High blood pressure is a very common problem and is associated with a significantly increased risk of stroke or heart attack. There are many medications available to treat high blood pressure and therefore reduce cardiovascular risk, but it can sometimes take a couple of weeks before the medication has its full effect. A patient with high blood pressure may continue to drive unless medication causes any side-effects which may impair their ability to drive. The DVLA need not be notified. Patients diagnosed with malignant hypertension (systolic readings of 180 and above, and/or diastolic readings of 110 and above) associated with organ damage should not drive until their blood pressure has come under adequate control, but still need not notify the DVLA.
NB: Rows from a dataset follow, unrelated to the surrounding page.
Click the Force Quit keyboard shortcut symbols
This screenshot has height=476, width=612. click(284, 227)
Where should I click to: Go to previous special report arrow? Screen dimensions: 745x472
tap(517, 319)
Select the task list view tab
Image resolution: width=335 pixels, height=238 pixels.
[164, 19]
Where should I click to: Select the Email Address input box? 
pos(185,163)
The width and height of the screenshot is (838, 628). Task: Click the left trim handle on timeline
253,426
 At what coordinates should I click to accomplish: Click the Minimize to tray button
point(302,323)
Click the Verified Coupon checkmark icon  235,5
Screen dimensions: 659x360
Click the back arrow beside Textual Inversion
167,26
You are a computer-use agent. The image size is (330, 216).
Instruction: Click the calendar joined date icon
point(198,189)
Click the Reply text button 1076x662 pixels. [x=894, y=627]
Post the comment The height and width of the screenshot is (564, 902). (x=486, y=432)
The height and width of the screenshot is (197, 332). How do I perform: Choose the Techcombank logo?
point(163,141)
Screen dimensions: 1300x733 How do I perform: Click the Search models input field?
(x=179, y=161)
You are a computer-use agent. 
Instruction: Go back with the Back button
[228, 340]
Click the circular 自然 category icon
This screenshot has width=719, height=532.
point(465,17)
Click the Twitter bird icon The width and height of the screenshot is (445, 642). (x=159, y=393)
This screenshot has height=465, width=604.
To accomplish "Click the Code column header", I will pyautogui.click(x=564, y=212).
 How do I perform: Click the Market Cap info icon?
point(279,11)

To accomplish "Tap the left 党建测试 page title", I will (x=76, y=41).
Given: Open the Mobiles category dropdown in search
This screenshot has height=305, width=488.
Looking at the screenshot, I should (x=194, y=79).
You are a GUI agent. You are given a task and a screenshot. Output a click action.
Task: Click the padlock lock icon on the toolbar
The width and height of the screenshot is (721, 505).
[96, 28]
ICD (internal cardioverter-defibrillator) implantation
Some heart rhythms, notably ventricular fibrillation (VF) or ventricular tachycardia (VT), can be fatal, because they prevent the heart muscle from pumping in a coordinated way. If there is no forceful pumping action from the heart, the patient is unable to sustain a blood pressure, leading to loss of conciousness and the brain being starved of oxygen. ICDs recognise these rhythms and if they continue beyond a preset time interval the device attempts to return the heart to normal rhythm either by pacing it (see below) or delivering a shock. Anyone with an ICD must inform the DVLA, and restriction on driving is dependent on a number of factors, including whether or not the patient suffered loss of consciousness associated with an arrhythmia prior to implantation, and whether the patient receives any shocks from the device after implant. Your cardiologist will be able to advise you about any driving restrictions in your individual case.
Pacemaker implantation or battery change
One of the most common indications for a permanent pacemaker is to prevent excessive slowing of the heart beat which might otherwise cause dizzy spells and blackouts. The generator is about the size of a small match box and is typically placed via a small incision on the front of the chest; this contains the battery to power the device and the software necessary to provide an appropriate heart rate. From this, one, two or three leads are passed through the veins to the heart, transmitting impulses to make the heart beat as necessary. The DVLA must be notified about pacemaker implantation but driving can resume one week post-procedure.